What the task requires:
Copy out the data below. Keep every word as it is.

Records to process:
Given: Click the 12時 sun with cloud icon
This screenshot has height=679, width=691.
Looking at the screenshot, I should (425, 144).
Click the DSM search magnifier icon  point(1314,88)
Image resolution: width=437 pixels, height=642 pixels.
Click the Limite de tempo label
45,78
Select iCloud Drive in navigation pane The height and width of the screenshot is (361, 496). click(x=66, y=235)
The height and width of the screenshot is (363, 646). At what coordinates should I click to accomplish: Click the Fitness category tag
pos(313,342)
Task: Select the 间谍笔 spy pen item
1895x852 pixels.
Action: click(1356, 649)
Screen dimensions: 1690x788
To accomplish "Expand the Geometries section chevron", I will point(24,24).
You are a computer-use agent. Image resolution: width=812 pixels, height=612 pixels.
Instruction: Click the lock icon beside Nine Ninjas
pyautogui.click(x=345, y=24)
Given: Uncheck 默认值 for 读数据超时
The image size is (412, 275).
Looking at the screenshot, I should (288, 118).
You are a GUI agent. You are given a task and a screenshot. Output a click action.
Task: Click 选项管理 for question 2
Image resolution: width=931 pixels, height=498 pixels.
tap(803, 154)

Solution to the exercise:
Given: Click the 12時 sun with cloud icon
This screenshot has height=679, width=691.
Looking at the screenshot, I should (425, 144).
Click the DSM search magnifier icon  point(1314,88)
Image resolution: width=437 pixels, height=642 pixels.
Click the Limite de tempo label
45,78
Select iCloud Drive in navigation pane The height and width of the screenshot is (361, 496). click(x=66, y=235)
The height and width of the screenshot is (363, 646). At what coordinates should I click to accomplish: Click the Fitness category tag
pos(313,342)
Task: Select the 间谍笔 spy pen item
1895x852 pixels.
Action: click(1356, 649)
Screen dimensions: 1690x788
To accomplish "Expand the Geometries section chevron", I will point(24,24).
You are a computer-use agent. Image resolution: width=812 pixels, height=612 pixels.
Instruction: Click the lock icon beside Nine Ninjas
pyautogui.click(x=345, y=24)
Given: Uncheck 默认值 for 读数据超时
The image size is (412, 275).
Looking at the screenshot, I should (288, 118).
You are a GUI agent. You are given a task and a screenshot. Output a click action.
Task: Click 选项管理 for question 2
Image resolution: width=931 pixels, height=498 pixels.
tap(803, 154)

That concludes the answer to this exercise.